#### [EXCERPT PROVIDED]
________________
Lucy by the Sea

by Elizabeth Strout

Random House (September 2022)

 

Elizabeth Strout has a unique gift for sharing the intimate on the page; the private moments when we are stripped of artifice, acting authentically, speaking from our core, and laying ourselves bare to others.  I knew this when she let me in the room as the main character of her linked story collection Olive Kitteridge stole her daughter-in-law’s shoe and bra, in an attempt to get the upper hand with the know-it-all who was a bit too much like Olive herself.

Like all great novels, Lucy by the Sea shows us the every day played out against the background of a larger drama.

While Olive acts out furtively, Lucy Barton, protagonist of Lucy by the Sea, talks to us openly with great warmth and frankness about her experiences navigating the pandemic. The catastrophe becomes the backdrop for Lucy’s deepening understanding of herself, attempt to understand the politics of the day, and changes in her close personal relationships wrought by the crisis.

The story begins with Lucy’s ex-husband and friend, William Gerhardt, a scientist, suggesting they decamp to a rented house on the coast of Maine to avoid the Covid virus, which is ravaging New York City. Lucy’s response is honest and heartbreaking. “I felt terribly sad, like a child, and I thought of the children’s book Heidi that I had read in my youth, and of how she had been sent somewhere and she was so sad that she walked in her sleep. For some reason this image of Heidi kept going through my mind. I would not be able to go home, and this sank into me deeper all the time.”
________________
#### [SOURCE DATA]
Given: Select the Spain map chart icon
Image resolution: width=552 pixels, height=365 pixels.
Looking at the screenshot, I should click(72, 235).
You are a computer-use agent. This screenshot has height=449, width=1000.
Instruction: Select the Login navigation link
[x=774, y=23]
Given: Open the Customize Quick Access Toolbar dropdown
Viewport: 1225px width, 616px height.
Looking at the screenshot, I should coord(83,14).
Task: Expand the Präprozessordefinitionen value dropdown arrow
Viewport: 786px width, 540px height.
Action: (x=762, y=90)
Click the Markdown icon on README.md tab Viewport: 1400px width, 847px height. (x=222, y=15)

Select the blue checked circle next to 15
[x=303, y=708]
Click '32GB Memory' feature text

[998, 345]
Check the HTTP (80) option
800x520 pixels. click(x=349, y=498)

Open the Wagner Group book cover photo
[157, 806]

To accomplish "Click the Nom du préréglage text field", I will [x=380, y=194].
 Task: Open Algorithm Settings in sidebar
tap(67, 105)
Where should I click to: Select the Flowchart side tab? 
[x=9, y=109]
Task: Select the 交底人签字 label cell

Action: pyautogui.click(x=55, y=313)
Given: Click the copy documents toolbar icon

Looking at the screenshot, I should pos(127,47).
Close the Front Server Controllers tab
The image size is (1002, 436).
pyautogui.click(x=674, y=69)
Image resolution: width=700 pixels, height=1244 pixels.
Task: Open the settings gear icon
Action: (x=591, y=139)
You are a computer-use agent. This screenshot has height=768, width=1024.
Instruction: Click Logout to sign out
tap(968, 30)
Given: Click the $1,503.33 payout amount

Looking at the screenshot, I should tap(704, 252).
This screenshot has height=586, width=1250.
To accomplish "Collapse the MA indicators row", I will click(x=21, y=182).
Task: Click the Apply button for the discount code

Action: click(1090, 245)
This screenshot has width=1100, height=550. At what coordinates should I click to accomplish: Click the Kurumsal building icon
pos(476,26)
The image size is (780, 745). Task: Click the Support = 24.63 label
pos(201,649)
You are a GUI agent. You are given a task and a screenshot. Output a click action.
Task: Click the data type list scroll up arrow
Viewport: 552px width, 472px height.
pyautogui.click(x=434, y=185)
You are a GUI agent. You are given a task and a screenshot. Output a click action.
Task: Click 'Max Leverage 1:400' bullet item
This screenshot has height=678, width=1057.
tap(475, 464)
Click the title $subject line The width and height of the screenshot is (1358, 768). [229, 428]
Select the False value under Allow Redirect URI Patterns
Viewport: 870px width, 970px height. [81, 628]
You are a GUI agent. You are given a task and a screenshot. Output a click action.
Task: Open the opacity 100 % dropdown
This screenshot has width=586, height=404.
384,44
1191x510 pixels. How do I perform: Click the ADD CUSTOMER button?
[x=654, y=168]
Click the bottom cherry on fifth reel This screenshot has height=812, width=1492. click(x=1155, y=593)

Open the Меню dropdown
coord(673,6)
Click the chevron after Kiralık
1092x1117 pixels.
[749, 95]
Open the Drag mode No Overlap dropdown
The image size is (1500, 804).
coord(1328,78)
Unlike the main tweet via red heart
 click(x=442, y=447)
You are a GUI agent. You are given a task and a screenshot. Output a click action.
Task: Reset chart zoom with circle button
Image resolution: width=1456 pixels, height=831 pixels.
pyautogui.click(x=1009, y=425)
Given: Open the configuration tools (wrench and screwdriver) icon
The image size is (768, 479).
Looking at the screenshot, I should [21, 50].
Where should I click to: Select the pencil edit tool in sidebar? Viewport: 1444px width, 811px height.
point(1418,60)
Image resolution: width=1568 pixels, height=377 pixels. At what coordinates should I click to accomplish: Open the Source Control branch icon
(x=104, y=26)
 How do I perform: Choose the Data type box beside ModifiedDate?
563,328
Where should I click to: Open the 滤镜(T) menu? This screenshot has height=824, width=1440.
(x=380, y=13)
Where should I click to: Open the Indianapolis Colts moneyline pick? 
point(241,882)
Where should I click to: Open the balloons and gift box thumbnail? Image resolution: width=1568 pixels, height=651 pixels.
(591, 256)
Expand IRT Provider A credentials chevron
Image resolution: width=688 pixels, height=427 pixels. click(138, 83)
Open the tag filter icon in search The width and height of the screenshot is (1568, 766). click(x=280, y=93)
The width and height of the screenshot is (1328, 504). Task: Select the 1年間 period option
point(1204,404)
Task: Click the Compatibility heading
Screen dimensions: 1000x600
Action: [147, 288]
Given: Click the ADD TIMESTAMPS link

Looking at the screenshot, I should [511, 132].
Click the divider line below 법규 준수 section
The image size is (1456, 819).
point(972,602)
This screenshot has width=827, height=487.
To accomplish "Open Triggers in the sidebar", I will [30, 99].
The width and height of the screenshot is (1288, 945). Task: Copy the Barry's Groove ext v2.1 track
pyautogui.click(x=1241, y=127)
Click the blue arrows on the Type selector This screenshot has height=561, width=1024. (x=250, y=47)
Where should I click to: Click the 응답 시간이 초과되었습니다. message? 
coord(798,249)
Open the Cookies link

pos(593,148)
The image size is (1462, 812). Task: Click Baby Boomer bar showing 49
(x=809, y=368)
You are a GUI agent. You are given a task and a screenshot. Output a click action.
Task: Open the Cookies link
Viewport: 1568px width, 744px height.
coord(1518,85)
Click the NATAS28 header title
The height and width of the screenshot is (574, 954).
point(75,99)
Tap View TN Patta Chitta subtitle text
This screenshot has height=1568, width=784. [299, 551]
________________
Answer these questions using the review of Lucy by the Sea.
1. Which publisher released the novel, and in what month and year?
2. What does Olive take from her daughter-in-law in Olive Kitteridge?
3. Where does William Gerhardt propose that he and Lucy go to avoid the virus?
The records play no part in the work here.

1. Random House, September 2022.
2. Her shoe and bra.
3. A rented house on the coast of Maine.